Question

factorise x⁶y² - y⁶x²​

Answer 1

To factorize : $x^{6}y^{2} - y^{6}x^{2}$

Solution :

• To factorize $x^{6}y^{2} - y^{6}x^{2}$ we use power of product property of exponents .
• The law states to distribute exponent to each multiplicand of product.
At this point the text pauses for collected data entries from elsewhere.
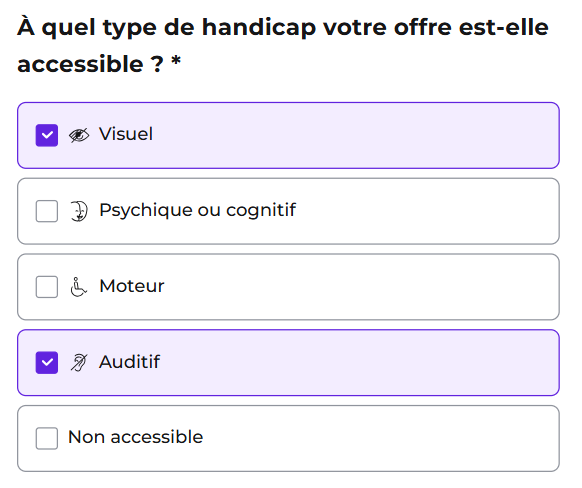Uncheck the Visuel checkbox
Image resolution: width=582 pixels, height=488 pixels.
click(47, 135)
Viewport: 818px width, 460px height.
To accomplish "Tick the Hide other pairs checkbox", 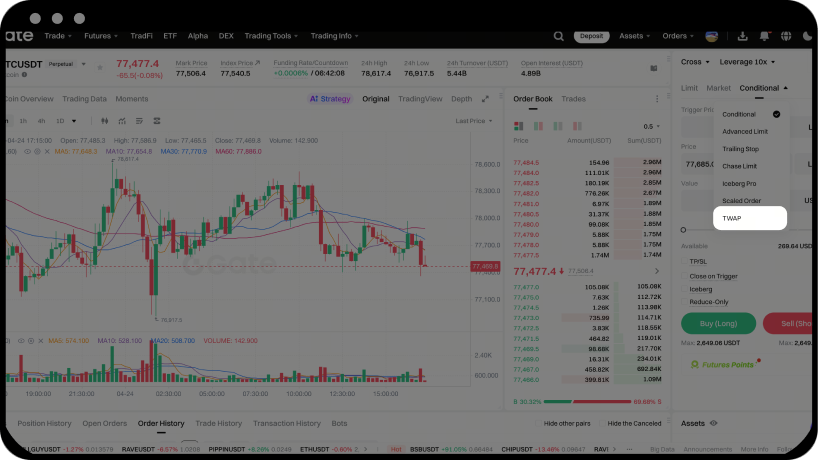I will (x=538, y=424).
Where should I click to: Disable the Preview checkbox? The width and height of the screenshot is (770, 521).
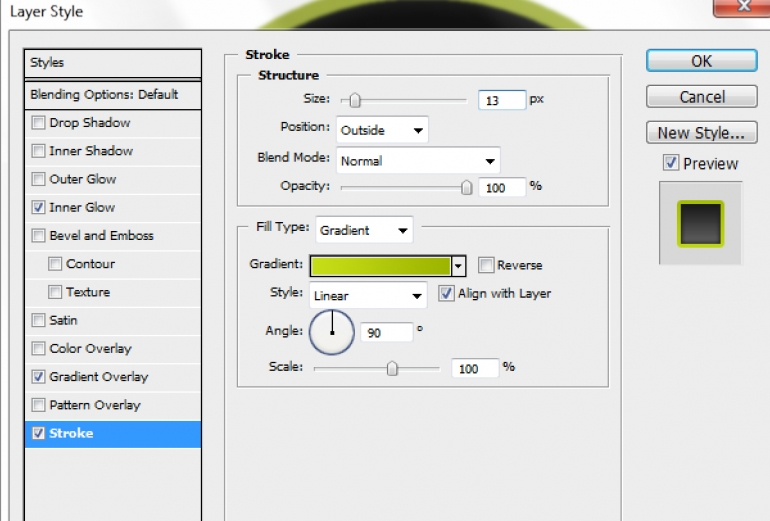(x=671, y=163)
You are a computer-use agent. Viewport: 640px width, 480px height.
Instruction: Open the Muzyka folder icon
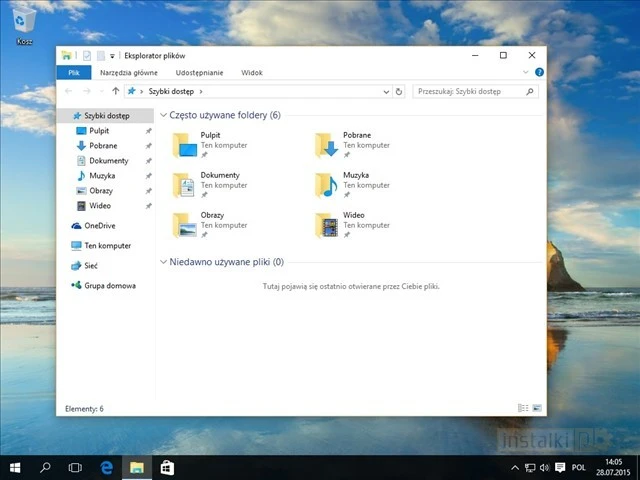pyautogui.click(x=328, y=185)
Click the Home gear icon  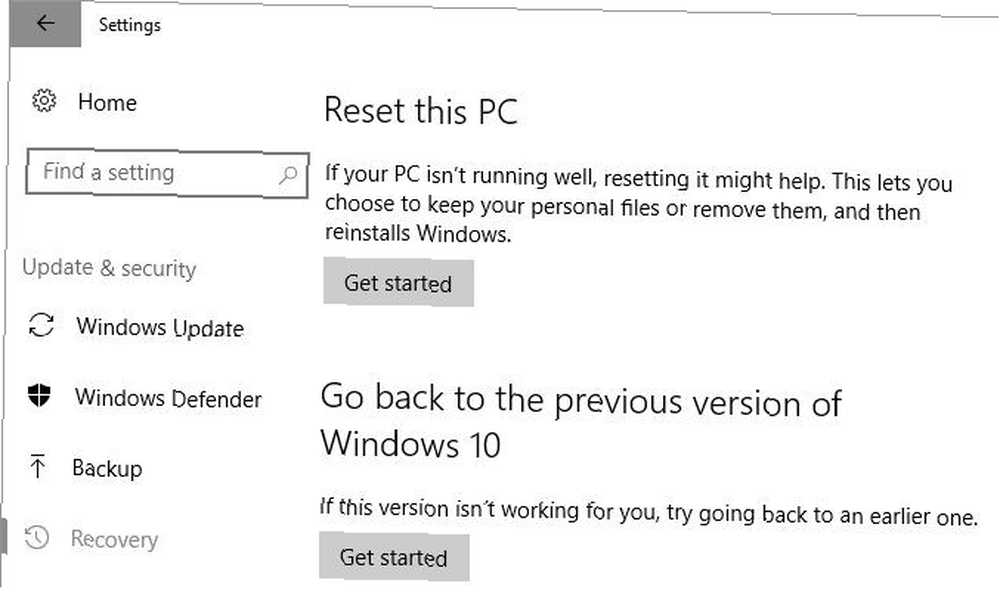(44, 101)
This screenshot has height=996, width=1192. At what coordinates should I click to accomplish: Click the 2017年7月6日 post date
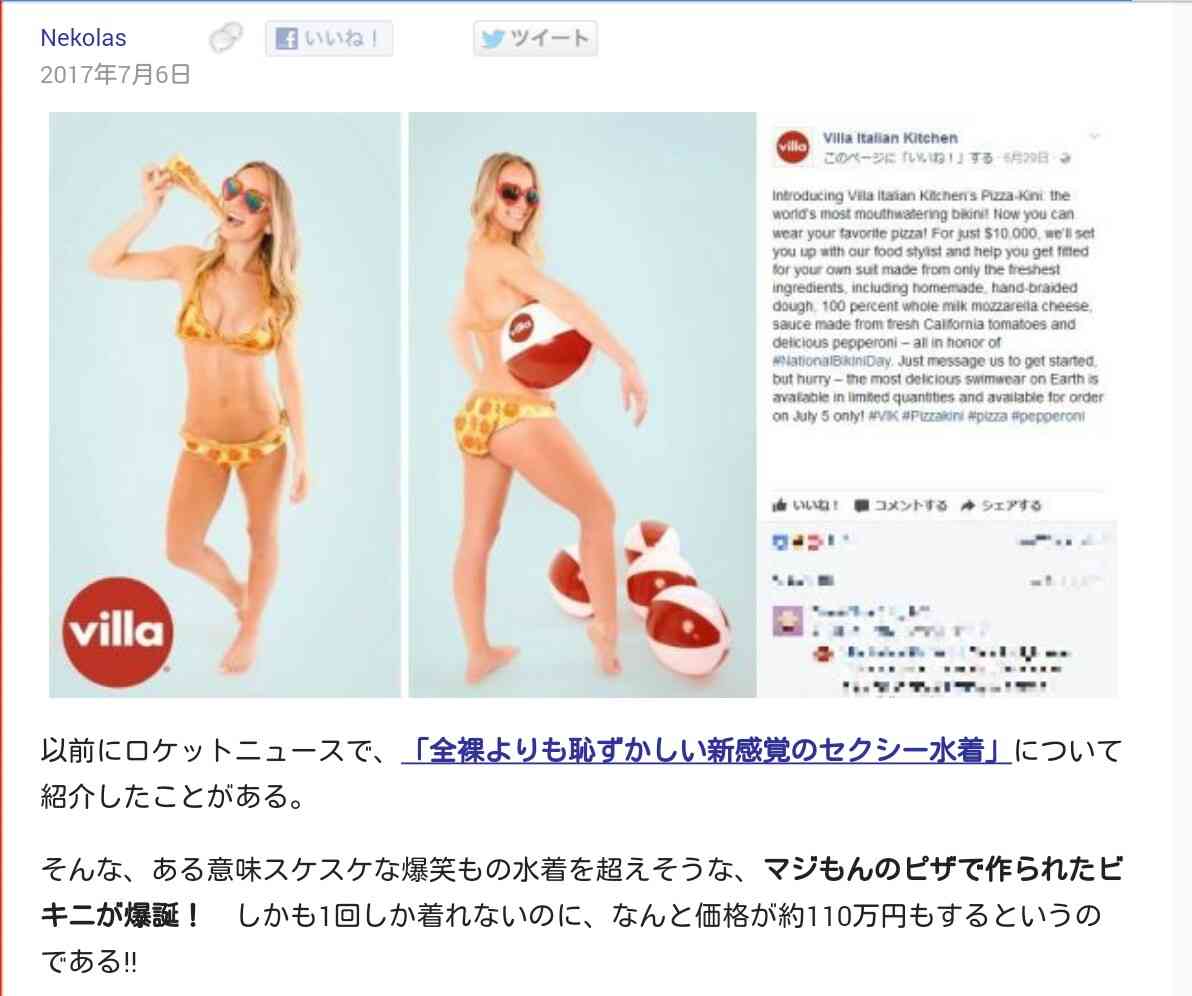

        hence write the given expression as:

                          $( x^{3}y) ^{2} - (y^{3}x) ^{2}$

• Now , after applying the law we can see that expression can be further factorized by applying the identity :  

                          $(a^{2}) - (b^{2}) = ( a + b ) (a - b )$

• here , $a = ( x^{3}y)\ and \ b = (y^{3}x )$
• Therefore, applying above identity we get ,

                           $( x^{3}y) ^{2} - (y^{3}x) ^{2}$  $= [(x^{3}y) + (y^{3}x ) ][(x^{3}y - (y^{3})]$

       Hence , factors of $x^{6}y^{2} - y^{6}x^{2}$ are $[(x^{3}y) + (y^{3}x ) ][(x^{3}y - (y^{3})]$ .

Answer 2

Given,

$x^{6}y^{2}-y^{6}x^{2}$

We have to factorize the given expression

Here we have to use power of product property of exponent property

• The law states that the product of powers property states that when multiplying two exponents with the same base, you can add the exponents and keep the base.

We can written as

$(x^{4}y)^{2}-(xy^{4})^{2}$

The above expression same like $a^{2}-b^{2}= (a-b)(a+b)$

Here, $a= x^{4}y$ and $b= y^{4}x$

So, we have to expand the above expression like above identity

$x^{6}y^{2}-y^{6}x^{2}=(x^{4}y-y^{4}x)(x^{4}y+y^{4}x)$

Therefore, the factors of $x^{6}y^{2}-y^{6}x^{2}$ is $(x^{4}y-y^{4}x)(x^{4}y+y^{4}x)$.